> **WORK REQUIRED**: Using the data beneath, show every line that includes the word "will".

> **Stored items**:
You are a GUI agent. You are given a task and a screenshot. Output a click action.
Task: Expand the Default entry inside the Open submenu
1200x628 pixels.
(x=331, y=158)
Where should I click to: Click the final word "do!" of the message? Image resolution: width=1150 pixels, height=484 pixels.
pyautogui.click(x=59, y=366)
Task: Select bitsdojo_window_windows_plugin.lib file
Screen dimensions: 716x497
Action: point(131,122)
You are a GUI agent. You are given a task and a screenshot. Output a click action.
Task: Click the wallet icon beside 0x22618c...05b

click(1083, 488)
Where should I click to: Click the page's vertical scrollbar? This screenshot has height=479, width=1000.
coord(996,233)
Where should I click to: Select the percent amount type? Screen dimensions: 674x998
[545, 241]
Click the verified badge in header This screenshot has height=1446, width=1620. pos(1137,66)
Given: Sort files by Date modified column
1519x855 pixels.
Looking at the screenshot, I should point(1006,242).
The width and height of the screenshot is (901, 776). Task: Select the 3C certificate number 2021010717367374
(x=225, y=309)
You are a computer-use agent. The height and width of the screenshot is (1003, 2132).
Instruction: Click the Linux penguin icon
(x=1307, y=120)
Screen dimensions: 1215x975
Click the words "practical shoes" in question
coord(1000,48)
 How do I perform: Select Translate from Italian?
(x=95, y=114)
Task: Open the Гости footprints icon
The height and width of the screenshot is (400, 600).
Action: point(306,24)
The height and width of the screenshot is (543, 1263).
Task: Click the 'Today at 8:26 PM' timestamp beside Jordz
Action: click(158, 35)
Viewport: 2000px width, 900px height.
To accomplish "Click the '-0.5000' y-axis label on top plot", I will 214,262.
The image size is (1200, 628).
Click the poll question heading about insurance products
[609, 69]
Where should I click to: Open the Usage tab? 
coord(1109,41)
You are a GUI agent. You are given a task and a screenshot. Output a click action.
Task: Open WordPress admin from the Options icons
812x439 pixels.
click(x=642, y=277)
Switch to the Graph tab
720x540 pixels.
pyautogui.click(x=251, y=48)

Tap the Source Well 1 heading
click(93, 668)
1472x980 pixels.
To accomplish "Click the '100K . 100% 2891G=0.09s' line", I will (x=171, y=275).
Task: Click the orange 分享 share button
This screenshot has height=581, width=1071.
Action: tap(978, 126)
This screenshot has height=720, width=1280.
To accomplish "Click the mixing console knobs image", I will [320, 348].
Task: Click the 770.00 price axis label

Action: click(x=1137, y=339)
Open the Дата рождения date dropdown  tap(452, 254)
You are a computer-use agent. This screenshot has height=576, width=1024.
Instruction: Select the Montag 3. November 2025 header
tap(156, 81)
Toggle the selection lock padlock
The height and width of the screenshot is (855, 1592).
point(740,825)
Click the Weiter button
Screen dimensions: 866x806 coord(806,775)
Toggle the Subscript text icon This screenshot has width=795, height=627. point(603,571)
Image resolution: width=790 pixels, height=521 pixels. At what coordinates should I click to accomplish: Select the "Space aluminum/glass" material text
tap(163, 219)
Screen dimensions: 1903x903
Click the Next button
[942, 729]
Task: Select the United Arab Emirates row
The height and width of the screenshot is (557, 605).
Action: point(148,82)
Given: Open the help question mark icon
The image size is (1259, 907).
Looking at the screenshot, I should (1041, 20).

> **ANSWER**:
To accomplish "Click the '-0.5000' y-axis label on top plot", I will 214,262.
To accomplish "Click the '100K . 100% 2891G=0.09s' line", I will (x=171, y=275).
To accomplish "Click the mixing console knobs image", I will [320, 348].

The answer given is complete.